After the end of the normal open tournaments each day, the crème de la crème fought it out in the evening. Billed as the Rapid World Championship, it’s not officially sanctioned, so I think it’s a bit disingenuous to call it as such. Still they always get some of the strongest players in the world to play, and this year was no different. It started as a double round-robin with Anand, Carlsen, Morozevich, and Polgar. The top two finishers would then play a 4-game match for 1st/2nd place, and the remaining two would play for 3rd/4th place.

Anand finished ahead in the round-robin phase, beating Morozevich twice and then drawing with everyone else. Carlsen took second in the round-robin, and so faced Anand in the final stage. However, he got completely crushed in the first game (foolishly playing the Sicilian Dragon again) and lost the second in poor fashion after playing a very insipid Catalan. After missing a ton of opportunities, Morozevich finally beat Polgar in their match. Surprisingly (or not), Polgar went through 10 games without a single win.

The chess was somewhat disappointing, with everyone except for Anand looking particularly mortal. Carlsen’s opening play never really got him much; Morozevich did not quite seem on form, missing some tactical lines that I would have expected him to normally see; and Polgar just looked completely outclassed.

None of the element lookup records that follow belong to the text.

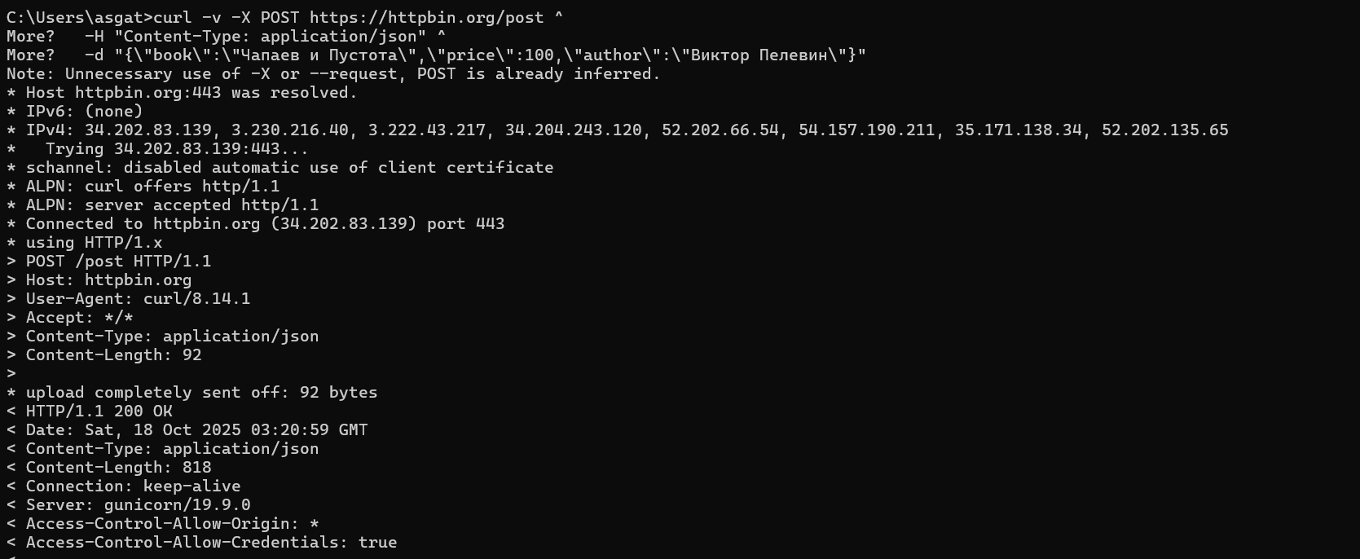
Task: Click the -H Content-Type argument line
Action: pyautogui.click(x=265, y=36)
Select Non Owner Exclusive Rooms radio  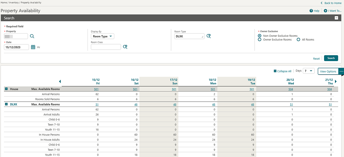(x=260, y=36)
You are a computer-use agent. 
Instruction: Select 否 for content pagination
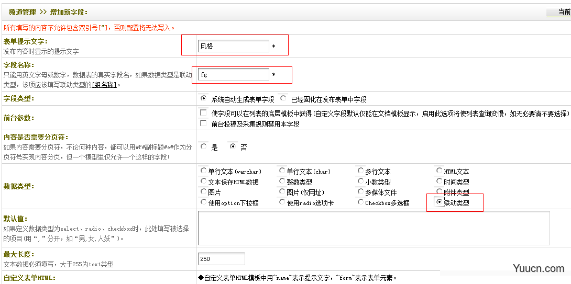pyautogui.click(x=233, y=147)
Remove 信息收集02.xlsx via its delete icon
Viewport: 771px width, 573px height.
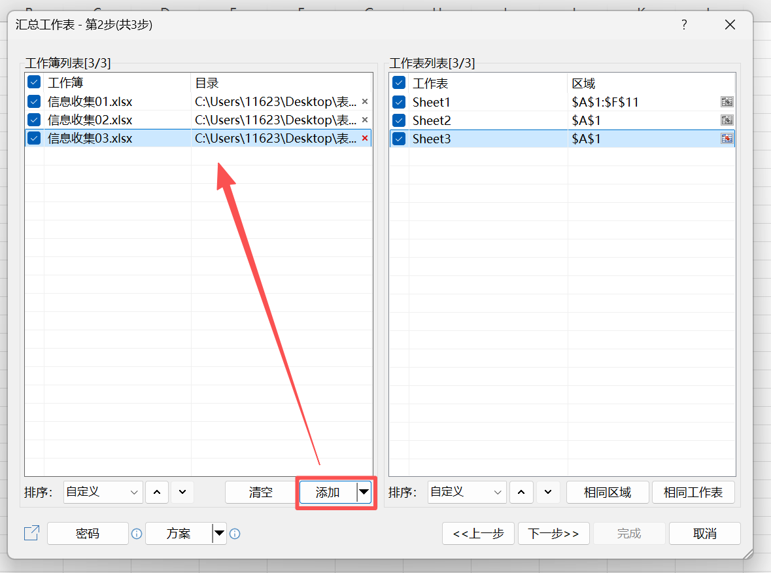366,120
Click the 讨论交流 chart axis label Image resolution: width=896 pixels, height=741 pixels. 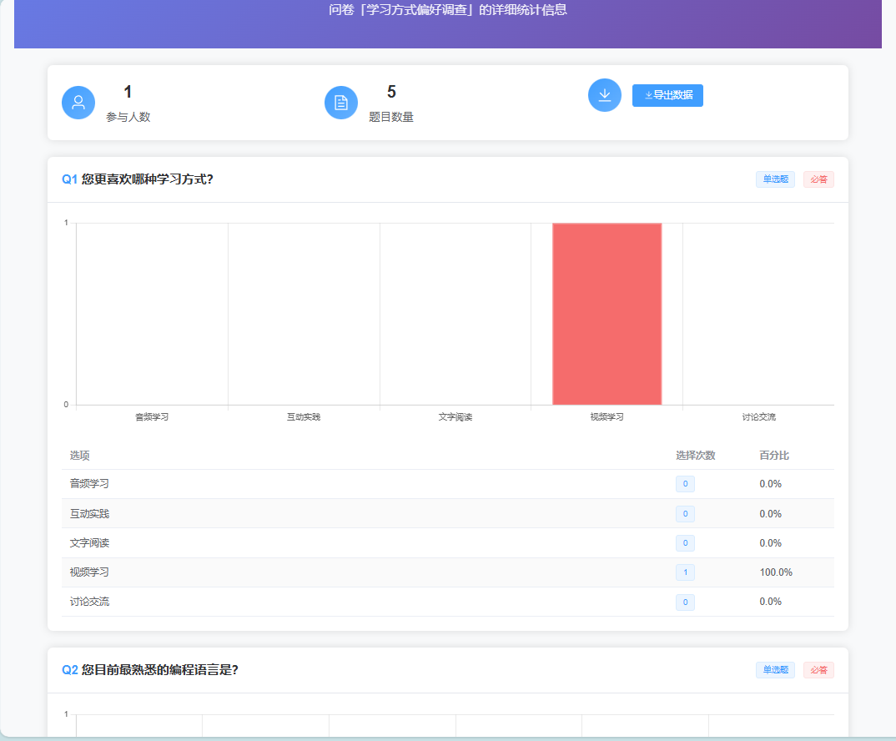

Watching the players, though, was somewhat more interesting. Anand plays without showing too much emotion, although he does fidget around a little bit during all phases of the game. Polgar and Morozevich were rather stoic, although Morozevich would show his disappointment with his play more often. Carlsen was the most interesting to watch, because it almost didn’t look like he was playing a game. He would often look at the other board during the game (even on his own move), would sit in a much more relaxed fashion than any of the other players, and so on. The only time he looked a bit distressed was after losing the first two games of the final to Anand. In those cases, he ran off the stage to a side door.

ChessBase had a final report on the Biel 2008 tournament, with some amusing photos of Carlsen. Here they are, along with a link to the ChessBase article. He was doing the same sort of stuff in Mainz.

It’s too bad you never see such events in the US – from the champions tournaments, to the massive turnouts in the open events (with such strong fields), to the packed spectators area for the evening matches, it was lots of fun. I definitely plan on returning next year.